*TASK TO CARRY OUT*. Rewrite the stretch from "At what coordinates should I click to accomplish: Click Leeds" through the end of the entries, putting "Screen size" in place of "Screen dimensions" and leaving everything else unchanged. Omit the pictures from your answer.

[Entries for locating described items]
● ● ● ● ●

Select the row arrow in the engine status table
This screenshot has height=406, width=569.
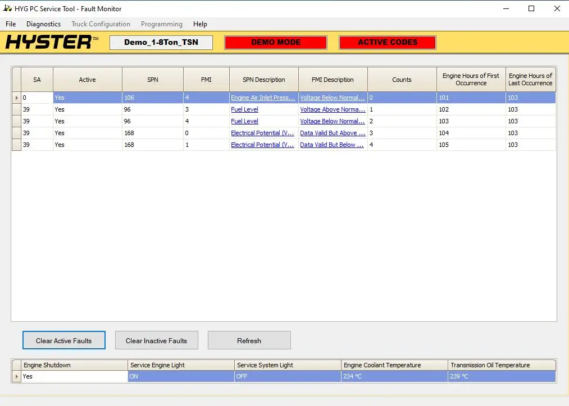(16, 376)
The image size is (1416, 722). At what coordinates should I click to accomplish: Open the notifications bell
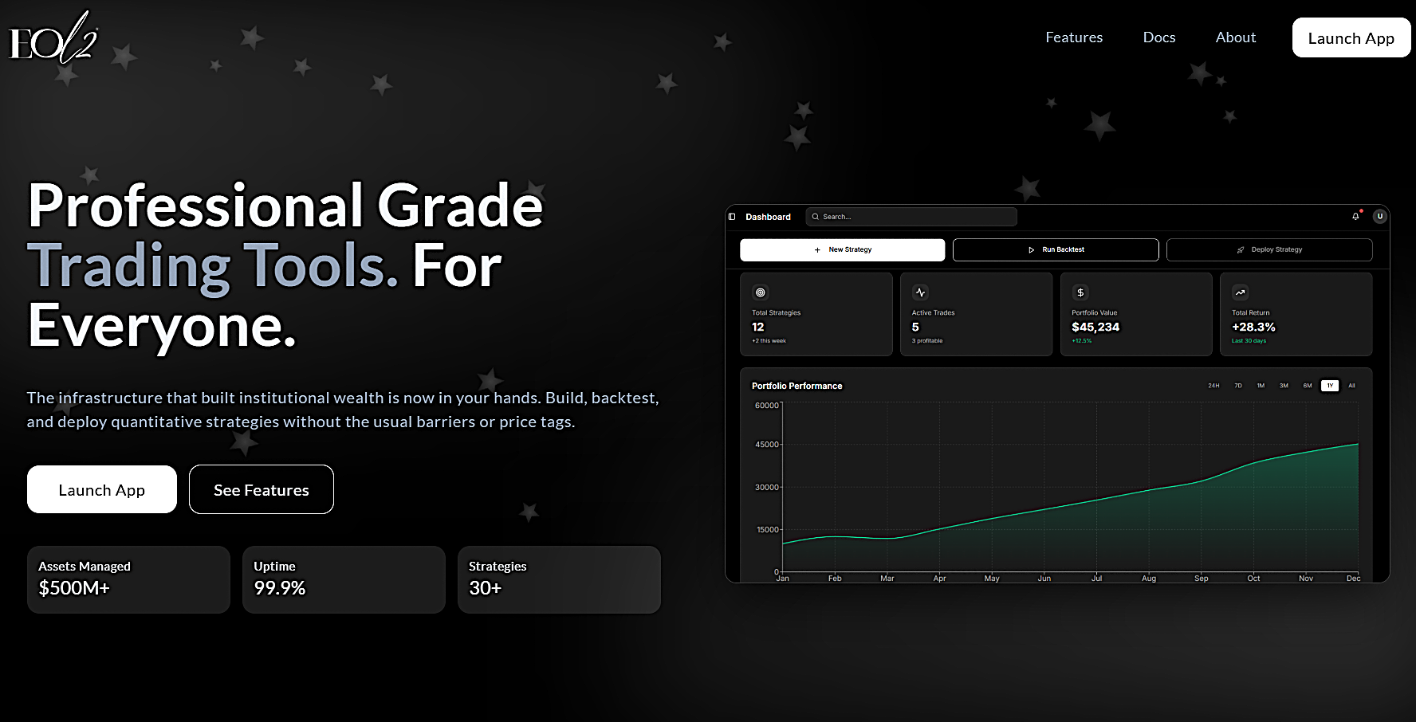[x=1355, y=216]
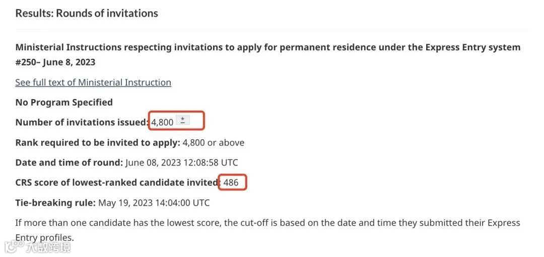Click the 4,800 or above rank value
544x257 pixels.
pyautogui.click(x=214, y=142)
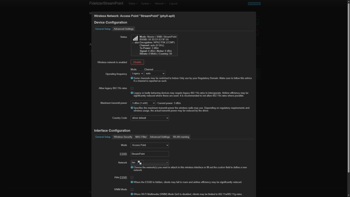Click the help icon under Hide ESSID

132,182
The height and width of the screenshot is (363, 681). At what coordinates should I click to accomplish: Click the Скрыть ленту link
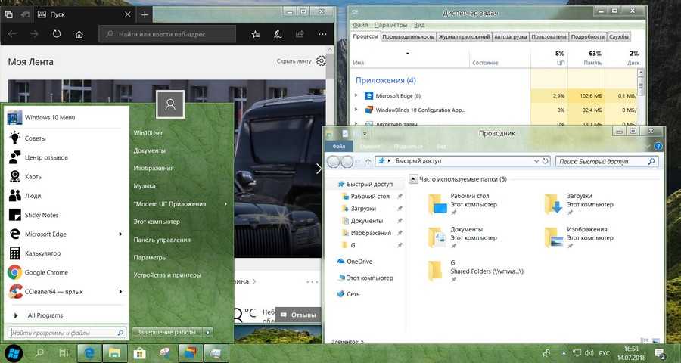coord(294,61)
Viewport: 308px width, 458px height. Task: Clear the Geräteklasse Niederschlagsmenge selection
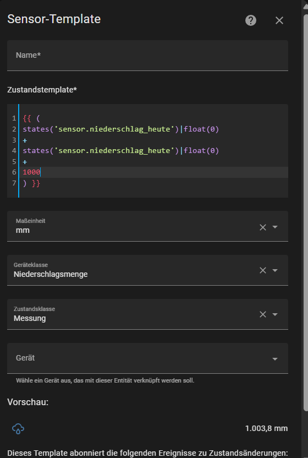click(263, 270)
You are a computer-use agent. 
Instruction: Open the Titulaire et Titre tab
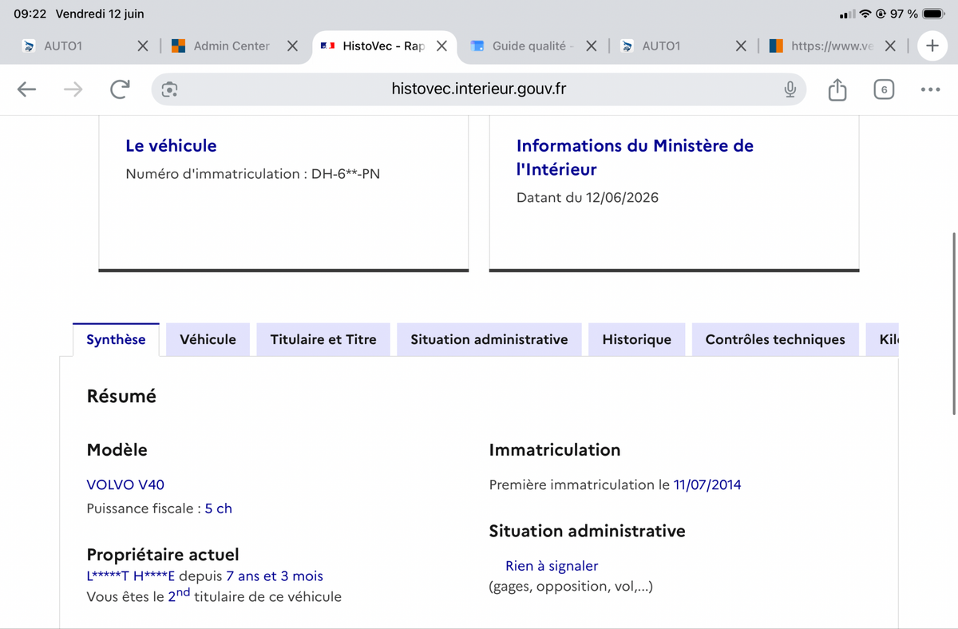point(323,339)
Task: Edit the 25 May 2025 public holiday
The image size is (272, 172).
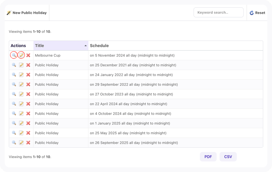Action: [21, 133]
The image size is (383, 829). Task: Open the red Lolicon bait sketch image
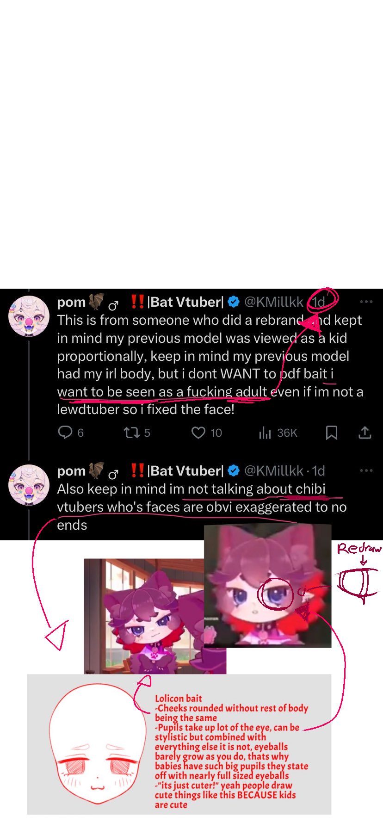tap(179, 744)
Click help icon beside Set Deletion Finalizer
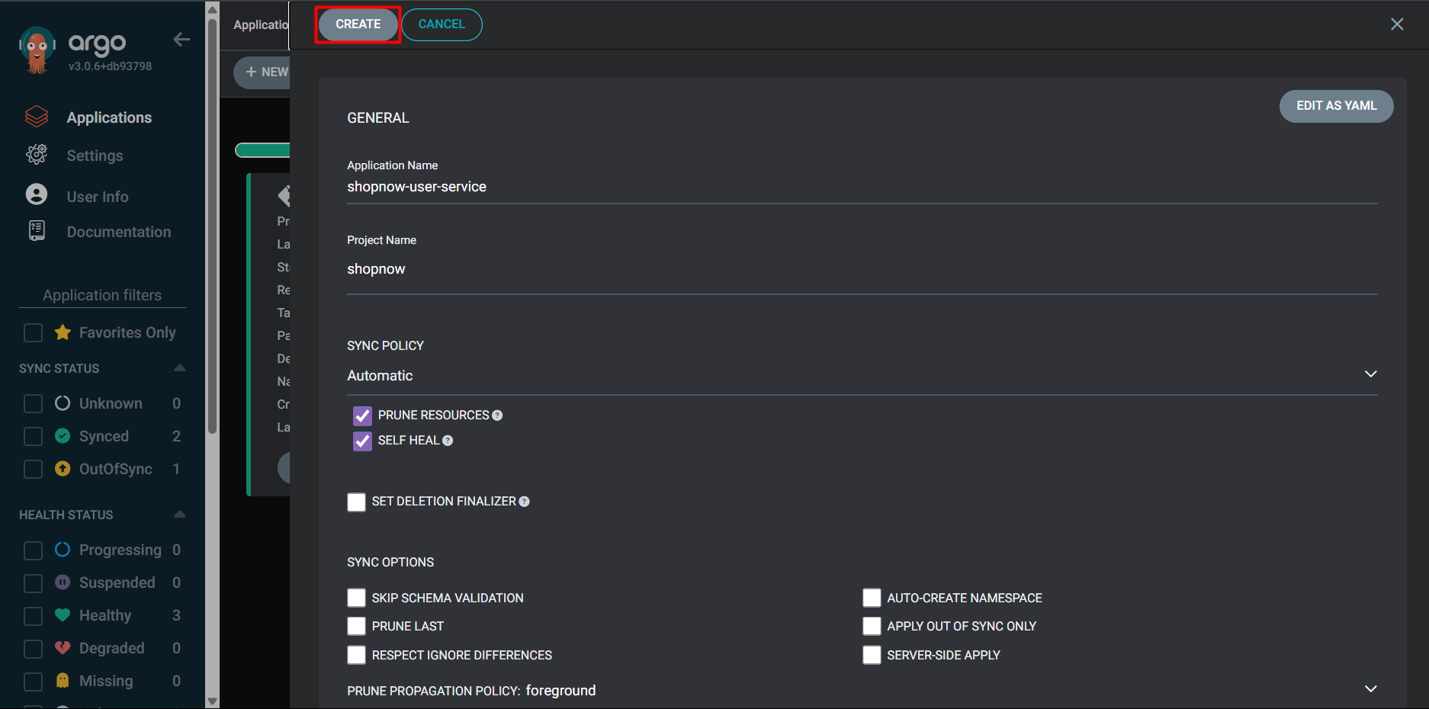This screenshot has width=1429, height=709. [524, 502]
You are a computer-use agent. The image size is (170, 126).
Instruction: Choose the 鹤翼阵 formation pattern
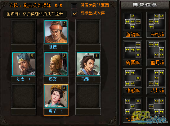tap(132, 50)
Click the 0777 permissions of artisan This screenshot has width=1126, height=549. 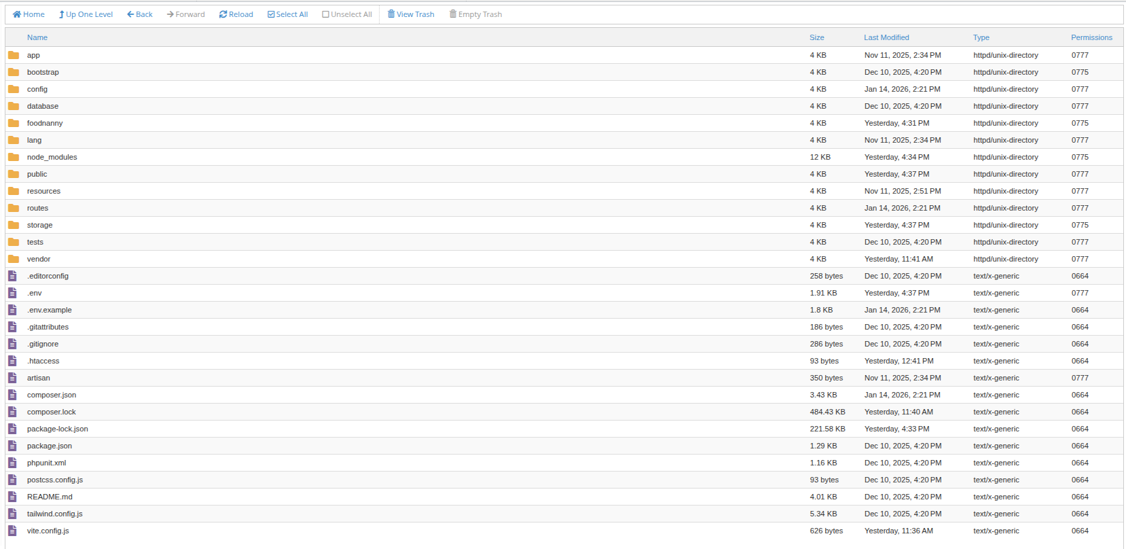1080,378
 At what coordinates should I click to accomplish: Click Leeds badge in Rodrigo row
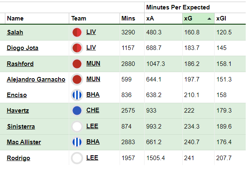pyautogui.click(x=77, y=158)
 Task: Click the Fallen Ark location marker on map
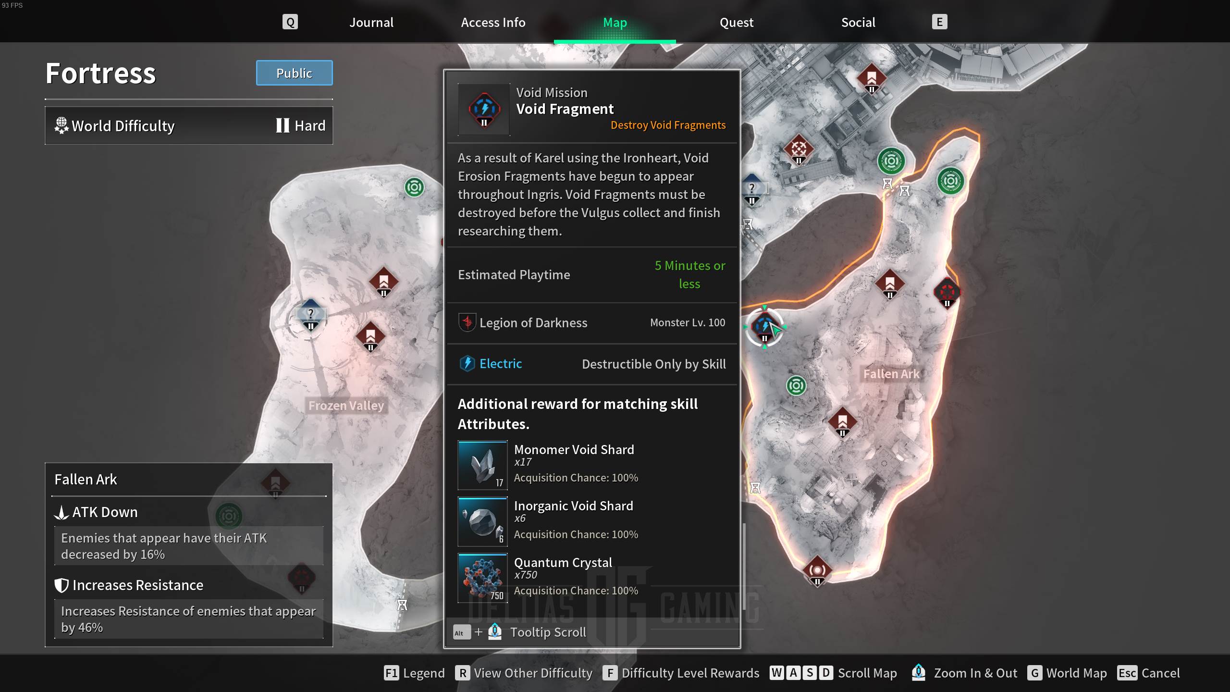891,372
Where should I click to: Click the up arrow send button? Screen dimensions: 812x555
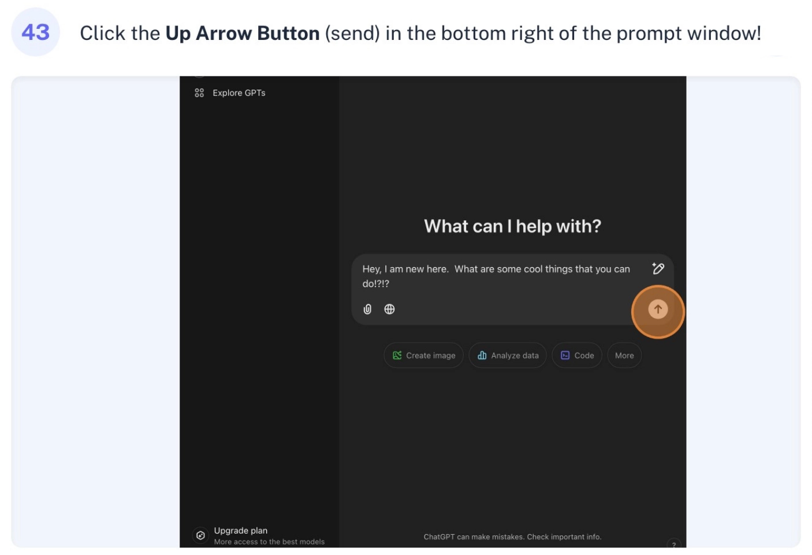658,309
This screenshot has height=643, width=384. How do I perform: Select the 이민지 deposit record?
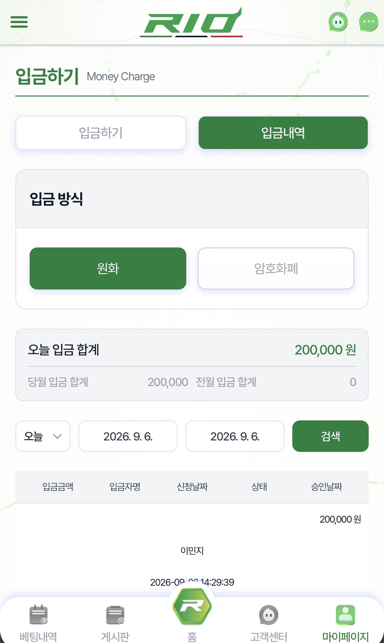[x=192, y=550]
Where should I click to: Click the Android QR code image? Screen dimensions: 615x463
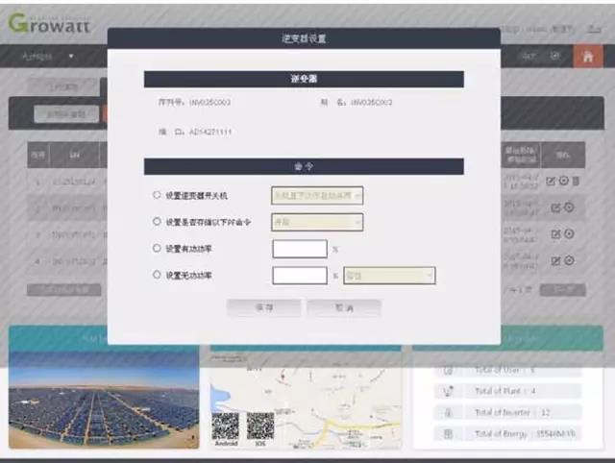(x=226, y=426)
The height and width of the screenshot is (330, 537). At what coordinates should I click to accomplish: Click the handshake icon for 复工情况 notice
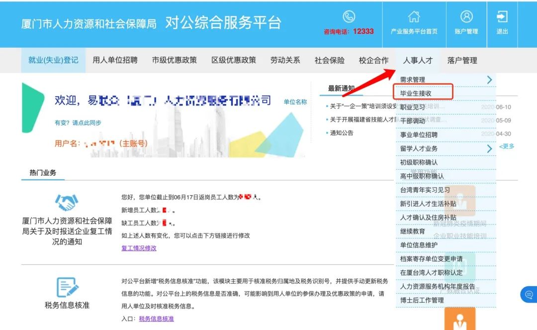click(67, 202)
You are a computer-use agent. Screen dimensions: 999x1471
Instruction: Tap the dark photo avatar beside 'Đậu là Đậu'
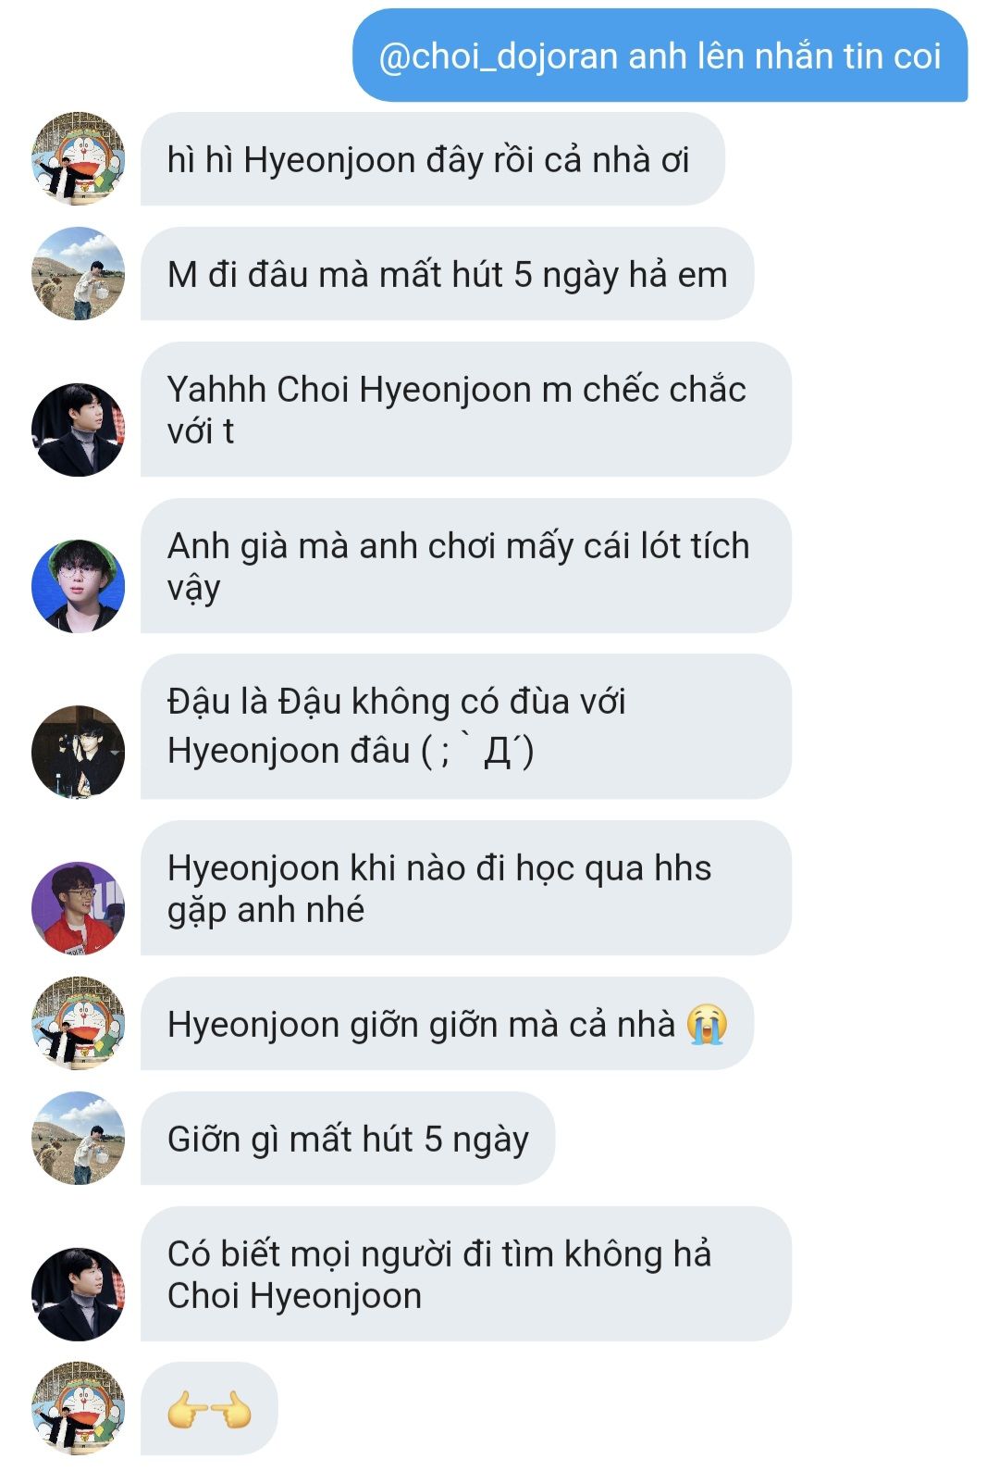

● ● ● ● ●

*ANSWER FOR THIS EXERCISE*.
 At what coordinates should I click to accomplish: Click Leeds badge in Rodrigo row
pyautogui.click(x=77, y=158)
 Task: Click the Fallen Ark location marker on map
891,372
Where should I click to: Click the up arrow send button? Screen size: 812x555
658,309
This screenshot has height=643, width=384. How do I perform: Select the 이민지 deposit record?
[x=192, y=550]
Where should I click to: Click the Android QR code image? Screen size: 615x463
(x=226, y=426)
The height and width of the screenshot is (330, 537). At what coordinates should I click to accomplish: Click the handshake icon for 复工情况 notice
click(67, 202)
You are a computer-use agent. Screen size: 999x1471
Instruction: Tap the dark photo avatar beside 'Đậu là Đậu'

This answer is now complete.